** Text to read **
______

# whats Your New Years Resolution?



## Zuzu (Dec 6, 2010)

once one goal your going to accomplish this year?


----------



## steelmyhead (May 31, 2009)

I think I'm doing alright. My goal is to stay the course.


----------



## AussiePea (Mar 27, 2007)

lol think this is about the 4th thread we have on this topic :b.

I guess my biggest challenge and something I want to achieve is to try dating more and improve my confidence with woman.


----------



## catalinahx (Jun 8, 2010)

Get off my butt and enroll in Vocal Rehab so I can attempt getting my GED and hopefully my liscense at some point.


----------



## ozkr (Dec 2, 2005)

To get a goddamned job and move out. Getting in shape while I'm at it would be nice too. 
I'll throw "remain a non-smoker for the 24th consecutive year" and "turn 25" to my list of resolutions just in case everything else fails.


----------



## Zuzu (Dec 6, 2010)

these are all great...and actually everything I'm trying to do too~


----------



## uhhhbrandon (Dec 21, 2010)

Get a car, work out, go to college, and produce music

...maybe make some friends and meet someone?


----------



## LucasM (Dec 2, 2010)

Talking to more females, maybe get a girlfriend. Easier said than done.


----------



## CheekyDude (Dec 24, 2010)

Try to be more sociable and make more friends. I hope to find a new love too.


----------



## Duke of Prunes (Jul 20, 2009)

Succeed at all of the new years resolutions I made for this year:
- Go to college and stick with it
- Get laid (plain and simple, relationship or not, as long as I don't have to pay for it)
- Make more friends or at least acquaintances
- Talk to more strangers
- Take my driving test (I just haven't got around to it)

Also:
- Get my SA/ADHD-ishness under control
- Maybe move out?
- Be capable of doing simple things without overthinking
- Procrastinate less
- Go to a big event/festival/etc on my own, without any friends there to use as crutches


----------



## Brightpaperwarewolf (Oct 16, 2008)

1. Get back to training more frequently. I train but I been taking a couple days off at a time, not very good.

2. Make it taking one class this semester. Have to take away my Saturday morning but f it. It's a ***** while working full time, I'm not excited, but I gotta keep moving. I hate already completing my major requirements but doing these BS core classes before transferring.

3. Just do it and say hi to some lady that interests me. 

4. Continue to do and be the best person I can be, no matter how many times I fail.


----------



## xTKsaucex (Jun 23, 2010)

______

** Data excerpt **
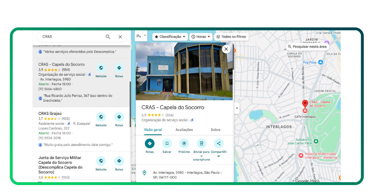Click the search magnifier icon
Screen dimensions: 374x196
tap(108, 37)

______

** Written request **
In the thread on New Year's resolutions, please state for which consecutive year ozkr plans to remain a non-smoker. The material has no connection to the thread on New Year's resolutions.

** Full answer **
The 24th consecutive year.